*What the task asks*. Each entry that follows should be retyped in full and exactly.

Stored data entries:
***
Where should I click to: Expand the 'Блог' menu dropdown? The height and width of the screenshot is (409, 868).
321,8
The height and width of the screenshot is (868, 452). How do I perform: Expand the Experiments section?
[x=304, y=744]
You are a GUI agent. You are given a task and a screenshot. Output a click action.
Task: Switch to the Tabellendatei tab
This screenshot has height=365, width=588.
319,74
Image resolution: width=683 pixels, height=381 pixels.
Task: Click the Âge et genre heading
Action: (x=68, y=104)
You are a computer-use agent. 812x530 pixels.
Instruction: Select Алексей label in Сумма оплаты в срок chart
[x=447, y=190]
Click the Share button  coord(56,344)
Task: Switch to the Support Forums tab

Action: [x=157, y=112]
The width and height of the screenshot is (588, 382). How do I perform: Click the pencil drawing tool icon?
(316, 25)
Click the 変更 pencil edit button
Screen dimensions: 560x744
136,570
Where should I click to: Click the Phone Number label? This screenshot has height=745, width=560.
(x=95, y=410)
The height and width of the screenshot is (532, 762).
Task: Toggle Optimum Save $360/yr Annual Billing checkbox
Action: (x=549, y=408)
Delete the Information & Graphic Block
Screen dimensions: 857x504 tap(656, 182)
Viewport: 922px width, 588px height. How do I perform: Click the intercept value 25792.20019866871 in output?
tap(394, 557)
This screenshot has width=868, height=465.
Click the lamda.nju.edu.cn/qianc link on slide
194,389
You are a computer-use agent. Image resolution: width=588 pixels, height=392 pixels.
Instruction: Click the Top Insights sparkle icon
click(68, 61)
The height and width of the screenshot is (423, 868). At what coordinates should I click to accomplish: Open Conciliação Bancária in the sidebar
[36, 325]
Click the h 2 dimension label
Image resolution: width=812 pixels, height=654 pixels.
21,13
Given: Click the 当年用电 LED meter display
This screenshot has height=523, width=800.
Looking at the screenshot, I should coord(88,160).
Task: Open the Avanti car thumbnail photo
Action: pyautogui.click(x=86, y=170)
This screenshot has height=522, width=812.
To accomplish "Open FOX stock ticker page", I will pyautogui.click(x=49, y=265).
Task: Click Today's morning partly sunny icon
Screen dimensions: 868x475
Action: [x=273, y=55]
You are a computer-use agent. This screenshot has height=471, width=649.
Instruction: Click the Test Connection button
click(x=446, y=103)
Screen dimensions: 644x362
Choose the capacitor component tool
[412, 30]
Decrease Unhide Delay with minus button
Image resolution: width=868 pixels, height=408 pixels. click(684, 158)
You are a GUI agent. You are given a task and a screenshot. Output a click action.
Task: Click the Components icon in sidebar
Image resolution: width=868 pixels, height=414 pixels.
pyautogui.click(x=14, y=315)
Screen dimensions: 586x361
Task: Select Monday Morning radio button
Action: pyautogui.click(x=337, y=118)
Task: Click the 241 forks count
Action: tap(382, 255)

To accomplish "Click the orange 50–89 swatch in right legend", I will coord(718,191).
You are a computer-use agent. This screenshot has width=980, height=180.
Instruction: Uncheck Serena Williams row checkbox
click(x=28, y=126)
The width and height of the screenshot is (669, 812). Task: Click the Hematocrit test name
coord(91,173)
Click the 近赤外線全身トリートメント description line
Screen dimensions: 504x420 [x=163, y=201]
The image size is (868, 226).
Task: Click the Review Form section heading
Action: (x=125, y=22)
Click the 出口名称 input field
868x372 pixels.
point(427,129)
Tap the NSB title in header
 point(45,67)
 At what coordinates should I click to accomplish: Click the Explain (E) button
***
*Reply*.
Where should I click to: Expand the 'Блог' menu dropdown? The height and width of the screenshot is (409, 868).
321,8
The height and width of the screenshot is (868, 452). How do I perform: Expand the Experiments section?
[x=304, y=744]
You are a GUI agent. You are given a task and a screenshot. Output a click action.
Task: Switch to the Tabellendatei tab
This screenshot has height=365, width=588.
319,74
Image resolution: width=683 pixels, height=381 pixels.
Task: Click the Âge et genre heading
Action: (x=68, y=104)
You are a computer-use agent. 812x530 pixels.
Instruction: Select Алексей label in Сумма оплаты в срок chart
[x=447, y=190]
Click the Share button  coord(56,344)
Task: Switch to the Support Forums tab

Action: [x=157, y=112]
The width and height of the screenshot is (588, 382). How do I perform: Click the pencil drawing tool icon?
(316, 25)
Click the 変更 pencil edit button
Screen dimensions: 560x744
136,570
Where should I click to: Click the Phone Number label? This screenshot has height=745, width=560.
(x=95, y=410)
The height and width of the screenshot is (532, 762).
Task: Toggle Optimum Save $360/yr Annual Billing checkbox
Action: (x=549, y=408)
Delete the Information & Graphic Block
Screen dimensions: 857x504 tap(656, 182)
Viewport: 922px width, 588px height. How do I perform: Click the intercept value 25792.20019866871 in output?
tap(394, 557)
This screenshot has width=868, height=465.
Click the lamda.nju.edu.cn/qianc link on slide
194,389
You are a computer-use agent. Image resolution: width=588 pixels, height=392 pixels.
Instruction: Click the Top Insights sparkle icon
click(68, 61)
The height and width of the screenshot is (423, 868). At what coordinates should I click to accomplish: Open Conciliação Bancária in the sidebar
[36, 325]
Click the h 2 dimension label
Image resolution: width=812 pixels, height=654 pixels.
21,13
Given: Click the 当年用电 LED meter display
This screenshot has height=523, width=800.
Looking at the screenshot, I should coord(88,160).
Task: Open the Avanti car thumbnail photo
Action: pyautogui.click(x=86, y=170)
This screenshot has height=522, width=812.
To accomplish "Open FOX stock ticker page", I will pyautogui.click(x=49, y=265).
Task: Click Today's morning partly sunny icon
Screen dimensions: 868x475
Action: [x=273, y=55]
You are a computer-use agent. This screenshot has height=471, width=649.
Instruction: Click the Test Connection button
click(x=446, y=103)
Screen dimensions: 644x362
Choose the capacitor component tool
[412, 30]
Decrease Unhide Delay with minus button
Image resolution: width=868 pixels, height=408 pixels. click(684, 158)
You are a GUI agent. You are given a task and a screenshot. Output a click action.
Task: Click the Components icon in sidebar
Image resolution: width=868 pixels, height=414 pixels.
pyautogui.click(x=14, y=315)
Screen dimensions: 586x361
Task: Select Monday Morning radio button
Action: pyautogui.click(x=337, y=118)
Task: Click the 241 forks count
Action: tap(382, 255)

To accomplish "Click the orange 50–89 swatch in right legend", I will coord(718,191).
You are a computer-use agent. This screenshot has width=980, height=180.
Instruction: Uncheck Serena Williams row checkbox
click(x=28, y=126)
The width and height of the screenshot is (669, 812). Task: Click the Hematocrit test name
coord(91,173)
Click the 近赤外線全身トリートメント description line
Screen dimensions: 504x420 [x=163, y=201]
The image size is (868, 226).
Task: Click the Review Form section heading
Action: (x=125, y=22)
Click the 出口名称 input field
868x372 pixels.
point(427,129)
Tap the NSB title in header
 point(45,67)
 At what coordinates should I click to accomplish: Click the Explain (E) button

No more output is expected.